PROBLEM DETAILS | Render each line of the material below as a string in a JSON list, one string per line, leaving out any blank lines.

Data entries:
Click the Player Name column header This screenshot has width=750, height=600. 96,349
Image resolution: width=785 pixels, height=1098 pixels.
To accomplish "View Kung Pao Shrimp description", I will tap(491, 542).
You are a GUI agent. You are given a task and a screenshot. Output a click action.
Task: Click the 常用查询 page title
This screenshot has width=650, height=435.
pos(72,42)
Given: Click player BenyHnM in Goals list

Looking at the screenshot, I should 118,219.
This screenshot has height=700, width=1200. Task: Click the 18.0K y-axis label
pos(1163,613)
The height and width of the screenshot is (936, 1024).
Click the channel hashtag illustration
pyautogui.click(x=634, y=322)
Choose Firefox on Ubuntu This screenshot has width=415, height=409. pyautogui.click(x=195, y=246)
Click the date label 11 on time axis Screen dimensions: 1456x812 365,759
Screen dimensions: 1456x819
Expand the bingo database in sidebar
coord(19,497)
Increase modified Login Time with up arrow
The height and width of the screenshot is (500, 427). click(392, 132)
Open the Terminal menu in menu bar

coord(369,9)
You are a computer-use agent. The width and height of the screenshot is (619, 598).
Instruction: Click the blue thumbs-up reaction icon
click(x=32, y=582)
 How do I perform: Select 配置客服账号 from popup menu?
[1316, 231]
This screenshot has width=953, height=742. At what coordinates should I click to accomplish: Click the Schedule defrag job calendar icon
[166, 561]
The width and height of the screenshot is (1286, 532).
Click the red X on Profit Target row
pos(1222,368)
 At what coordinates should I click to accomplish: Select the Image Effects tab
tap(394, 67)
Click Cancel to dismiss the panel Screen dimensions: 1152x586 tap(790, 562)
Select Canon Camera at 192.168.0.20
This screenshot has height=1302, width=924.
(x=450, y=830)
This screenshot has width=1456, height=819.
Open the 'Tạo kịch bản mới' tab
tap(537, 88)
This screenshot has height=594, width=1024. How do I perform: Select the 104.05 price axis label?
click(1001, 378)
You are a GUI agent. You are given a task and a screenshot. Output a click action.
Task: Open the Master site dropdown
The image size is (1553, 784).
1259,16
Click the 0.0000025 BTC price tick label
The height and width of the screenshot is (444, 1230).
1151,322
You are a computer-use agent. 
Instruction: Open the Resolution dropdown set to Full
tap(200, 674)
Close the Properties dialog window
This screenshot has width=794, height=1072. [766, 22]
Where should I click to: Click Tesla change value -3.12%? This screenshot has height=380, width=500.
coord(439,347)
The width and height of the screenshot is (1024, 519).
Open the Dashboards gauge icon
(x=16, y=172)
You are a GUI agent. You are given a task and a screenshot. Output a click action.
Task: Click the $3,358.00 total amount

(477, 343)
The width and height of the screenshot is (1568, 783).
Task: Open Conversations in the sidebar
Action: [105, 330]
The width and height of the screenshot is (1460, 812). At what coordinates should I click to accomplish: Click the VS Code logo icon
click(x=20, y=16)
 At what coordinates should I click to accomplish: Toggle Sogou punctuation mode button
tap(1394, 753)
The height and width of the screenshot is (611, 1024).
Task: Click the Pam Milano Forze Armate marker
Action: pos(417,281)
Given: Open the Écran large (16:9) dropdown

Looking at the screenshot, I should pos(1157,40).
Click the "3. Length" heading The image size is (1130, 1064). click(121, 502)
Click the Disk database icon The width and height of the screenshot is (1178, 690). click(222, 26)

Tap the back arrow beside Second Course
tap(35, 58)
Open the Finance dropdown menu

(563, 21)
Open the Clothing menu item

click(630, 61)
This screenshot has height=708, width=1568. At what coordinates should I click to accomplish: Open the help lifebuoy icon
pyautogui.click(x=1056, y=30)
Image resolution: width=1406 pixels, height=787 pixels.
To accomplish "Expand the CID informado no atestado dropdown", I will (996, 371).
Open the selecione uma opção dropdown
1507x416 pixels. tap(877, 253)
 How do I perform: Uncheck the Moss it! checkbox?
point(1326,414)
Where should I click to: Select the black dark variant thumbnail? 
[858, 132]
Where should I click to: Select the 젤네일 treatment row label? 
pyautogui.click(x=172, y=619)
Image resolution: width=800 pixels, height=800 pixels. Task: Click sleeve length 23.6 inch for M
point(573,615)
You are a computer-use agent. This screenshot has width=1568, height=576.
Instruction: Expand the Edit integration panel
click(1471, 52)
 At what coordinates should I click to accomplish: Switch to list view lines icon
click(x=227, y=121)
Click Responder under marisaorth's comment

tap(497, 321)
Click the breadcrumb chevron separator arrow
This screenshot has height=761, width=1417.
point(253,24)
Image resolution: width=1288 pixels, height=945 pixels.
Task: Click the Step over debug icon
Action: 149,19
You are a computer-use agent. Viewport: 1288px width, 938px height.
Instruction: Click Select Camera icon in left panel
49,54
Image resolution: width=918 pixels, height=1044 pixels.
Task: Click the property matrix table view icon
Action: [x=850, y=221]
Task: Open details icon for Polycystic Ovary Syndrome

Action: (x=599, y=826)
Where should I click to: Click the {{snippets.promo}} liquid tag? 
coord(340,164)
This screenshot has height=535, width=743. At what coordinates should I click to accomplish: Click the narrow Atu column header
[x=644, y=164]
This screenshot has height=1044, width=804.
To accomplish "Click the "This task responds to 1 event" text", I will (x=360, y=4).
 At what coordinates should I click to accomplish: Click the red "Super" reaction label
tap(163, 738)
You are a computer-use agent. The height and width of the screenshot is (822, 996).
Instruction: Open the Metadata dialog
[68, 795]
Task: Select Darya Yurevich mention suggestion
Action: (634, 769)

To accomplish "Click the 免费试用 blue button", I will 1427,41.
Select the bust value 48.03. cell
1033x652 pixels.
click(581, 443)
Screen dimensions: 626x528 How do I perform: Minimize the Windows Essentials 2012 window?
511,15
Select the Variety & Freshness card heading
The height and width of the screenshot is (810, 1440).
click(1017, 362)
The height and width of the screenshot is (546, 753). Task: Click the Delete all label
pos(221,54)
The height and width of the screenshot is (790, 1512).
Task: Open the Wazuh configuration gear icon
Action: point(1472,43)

EXERCISE RESULT |
[
  "Click the Player Name column header This screenshot has width=750, height=600. 96,349",
  "Image resolution: width=785 pixels, height=1098 pixels.",
  "To accomplish \"View Kung Pao Shrimp description\", I will tap(491, 542).",
  "You are a GUI agent. You are given a task and a screenshot. Output a click action.",
  "Task: Click the 常用查询 page title",
  "This screenshot has width=650, height=435.",
  "pos(72,42)",
  "Given: Click player BenyHnM in Goals list",
  "Looking at the screenshot, I should 118,219.",
  "This screenshot has height=700, width=1200. Task: Click the 18.0K y-axis label",
  "pos(1163,613)",
  "The height and width of the screenshot is (936, 1024).",
  "Click the channel hashtag illustration",
  "pyautogui.click(x=634, y=322)",
  "Choose Firefox on Ubuntu This screenshot has width=415, height=409. pyautogui.click(x=195, y=246)",
  "Click the date label 11 on time axis Screen dimensions: 1456x812 365,759",
  "Screen dimensions: 1456x819",
  "Expand the bingo database in sidebar",
  "coord(19,497)",
  "Increase modified Login Time with up arrow",
  "The height and width of the screenshot is (500, 427). click(392, 132)",
  "Open the Terminal menu in menu bar",
  "coord(369,9)",
  "You are a computer-use agent. The width and height of the screenshot is (619, 598).",
  "Instruction: Click the blue thumbs-up reaction icon",
  "click(x=32, y=582)",
  " How do I perform: Select 配置客服账号 from popup menu?",
  "[1316, 231]",
  "This screenshot has width=953, height=742. At what coordinates should I click to accomplish: Click the Schedule defrag job calendar icon",
  "[166, 561]",
  "The width and height of the screenshot is (1286, 532).",
  "Click the red X on Profit Target row",
  "pos(1222,368)",
  " At what coordinates should I click to accomplish: Select the Image Effects tab",
  "tap(394, 67)",
  "Click Cancel to dismiss the panel Screen dimensions: 1152x586 tap(790, 562)",
  "Select Canon Camera at 192.168.0.20",
  "This screenshot has height=1302, width=924.",
  "(x=450, y=830)",
  "This screenshot has width=1456, height=819.",
  "Open the 'Tạo kịch bản mới' tab",
  "tap(537, 88)",
  "This screenshot has height=594, width=1024. How do I perform: Select the 104.05 price axis label?",
  "click(1001, 378)",
  "You are a GUI agent. You are given a task and a screenshot. Output a click action.",
  "Task: Open the Master site dropdown",
  "The image size is (1553, 784).",
  "1259,16",
  "Click the 0.0000025 BTC price tick label",
  "The height and width of the screenshot is (444, 1230).",
  "1151,322",
  "You are a computer-use agent. ",
  "Instruction: Open the Resolution dropdown set to Full",
  "tap(200, 674)",
  "Close the Properties dialog window",
  "This screenshot has width=794, height=1072. [766, 22]",
  "Where should I click to: Click Tesla change value -3.12%? This screenshot has height=380, width=500.",
  "coord(439,347)",
  "The width and height of the screenshot is (1024, 519).",
  "Open the Dashboards gauge icon",
  "(x=16, y=172)",
  "You are a GUI agent. You are given a task and a screenshot. Output a click action.",
  "Task: Click the $3,358.00 total amount",
  "(477, 343)",
  "The width and height of the screenshot is (1568, 783).",
  "Task: Open Conversations in the sidebar",
  "Action: [105, 330]",
  "The width and height of the screenshot is (1460, 812). At what coordinates should I click to accomplish: Click the VS Code logo icon",
  "click(x=20, y=16)",
  " At what coordinates should I click to accomplish: Toggle Sogou punctuation mode button",
  "tap(1394, 753)",
  "The height and width of the screenshot is (611, 1024).",
  "Task: Click the Pam Milano Forze Armate marker",
  "Action: pos(417,281)",
  "Given: Open the Écran large (16:9) dropdown",
  "Looking at the screenshot, I should pos(1157,40).",
  "Click the \"3. Length\" heading The image size is (1130, 1064). click(121, 502)",
  "Click the Disk database icon The width and height of the screenshot is (1178, 690). click(222, 26)",
  "Tap the back arrow beside Second Course",
  "tap(35, 58)",
  "Open the Finance dropdown menu",
  "(563, 21)",
  "Open the Clothing menu item",
  "click(630, 61)",
  "This screenshot has height=708, width=1568. At what coordinates should I click to accomplish: Open the help lifebuoy icon",
  "pyautogui.click(x=1056, y=30)",
  "Image resolution: width=1406 pixels, height=787 pixels.",
  "To accomplish \"Expand the CID informado no atestado dropdown\", I will (996, 371).",
  "Open the selecione uma opção dropdown",
  "1507x416 pixels. tap(877, 253)",
  " How do I perform: Uncheck the Moss it! checkbox?",
  "point(1326,414)",
  "Where should I click to: Select the black dark variant thumbnail? ",
  "[858, 132]",
  "Where should I click to: Select the 젤네일 treatment row label? ",
  "pyautogui.click(x=172, y=619)",
  "Image resolution: width=800 pixels, height=800 pixels. Task: Click sleeve length 23.6 inch for M",
  "point(573,615)",
  "You are a computer-use agent. This screenshot has width=1568, height=576.",
  "Instruction: Expand the Edit integration panel",
  "click(1471, 52)",
  " At what coordinates should I click to accomplish: Switch to list view lines icon",
  "click(x=227, y=121)",
  "Click Responder under marisaorth's comment",
  "tap(497, 321)",
  "Click the breadcrumb chevron separator arrow",
  "This screenshot has height=761, width=1417.",
  "point(253,24)",
  "Image resolution: width=1288 pixels, height=945 pixels.",
  "Task: Click the Step over debug icon",
  "Action: 149,19",
  "You are a computer-use agent. Viewport: 1288px width, 938px height.",
  "Instruction: Click Select Camera icon in left panel",
  "49,54",
  "Image resolution: width=918 pixels, height=1044 pixels.",
  "Task: Click the property matrix table view icon",
  "Action: [x=850, y=221]",
  "Task: Open details icon for Polycystic Ovary Syndrome",
  "Action: (x=599, y=826)",
  "Where should I click to: Click the {{snippets.promo}} liquid tag? ",
  "coord(340,164)",
  "This screenshot has height=535, width=743. At what coordinates should I click to accomplish: Click the narrow Atu column header",
  "[x=644, y=164]",
  "This screenshot has height=1044, width=804.",
  "To accomplish \"Click the \"This task responds to 1 event\" text\", I will (x=360, y=4).",
  " At what coordinates should I click to accomplish: Click the red \"Super\" reaction label",
  "tap(163, 738)",
  "You are a computer-use agent. The height and width of the screenshot is (822, 996).",
  "Instruction: Open the Metadata dialog",
  "[68, 795]",
  "Task: Select Darya Yurevich mention suggestion",
  "Action: (634, 769)",
  "To accomplish \"Click the 免费试用 blue button\", I will 1427,41.",
  "Select the bust value 48.03. cell",
  "1033x652 pixels.",
  "click(581, 443)",
  "Screen dimensions: 626x528 How do I perform: Minimize the Windows Essentials 2012 window?",
  "511,15",
  "Select the Variety & Freshness card heading",
  "The height and width of the screenshot is (810, 1440).",
  "click(1017, 362)",
  "The height and width of the screenshot is (546, 753). Task: Click the Delete all label",
  "pos(221,54)",
  "The height and width of the screenshot is (790, 1512).",
  "Task: Open the Wazuh configuration gear icon",
  "Action: point(1472,43)"
]